7/10
A completely charming introduction to a comic strip that I had never heard of.
7 November 2019
Warning: Spoilers
And it turns out to be one of the longest running, too! I've seen movies, plays, TV specials and series based on the "Peanuts" characters, Blondie and Dagwood, Lil' Orphan Annie, Lil' Abner and several others. I wasn't sure I'd get into this based on the complexity of the history, but thankfully, the screenwriter makes it clear who everybody is, how everything falls together and even the minor characters who made recurring appearances as if part of a continuing soap opera scenario. Pop Don Briscoe was the town bachelor as intruduced in the prologue, but soon, he's a reluctant adoptive father, a new husband and then father of two of his own children. Love for family is love, natural children or not, and brothers Jimmy Lyndon (adopted son, left on doorstep) and Scotty Beckett (natural son) are quite close.

Youngest sister Patty Brady is the typical lovable brat, yet the voice of what everybody is thinking. When Beckett returns home from college with new wife Susan Morrow, the house becomes very crowded, and Beckett quickly rises up the ranks from restaurant dishwasher to chef in training to owner of his own restaurant, co-signed by Lyndon. He becomes the intended victim of businessmen desperate to buy the property, but friends and family scheme to aide Beckett into beating these con-artists at their own game.

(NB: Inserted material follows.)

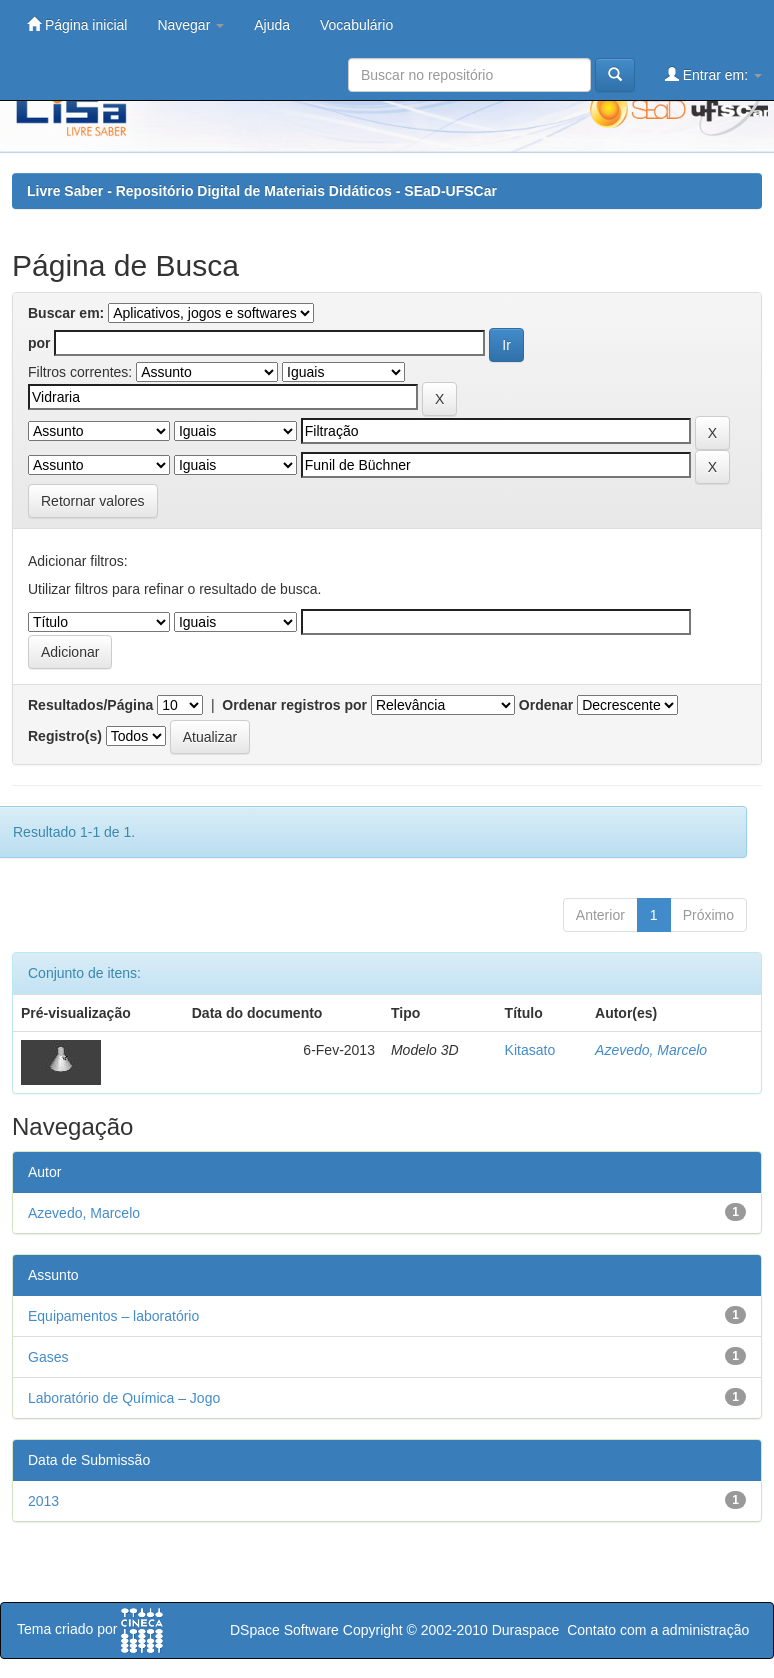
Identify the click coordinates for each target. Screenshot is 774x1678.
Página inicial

A very intelligent screenplay aides the film from becoming just another standard family comedy. Supporting characters played by Gus Schilling, Dick Wessel and Charles Halton add to the amusement with Virginia Toland memorable as a femme fatale after Beckett, not knowing that he's married. She gets a truly hysterical exit line. Like most Columbia comedies of the time, this culminates with a sensational speeding car sequence. Too bad this only had just one sequel!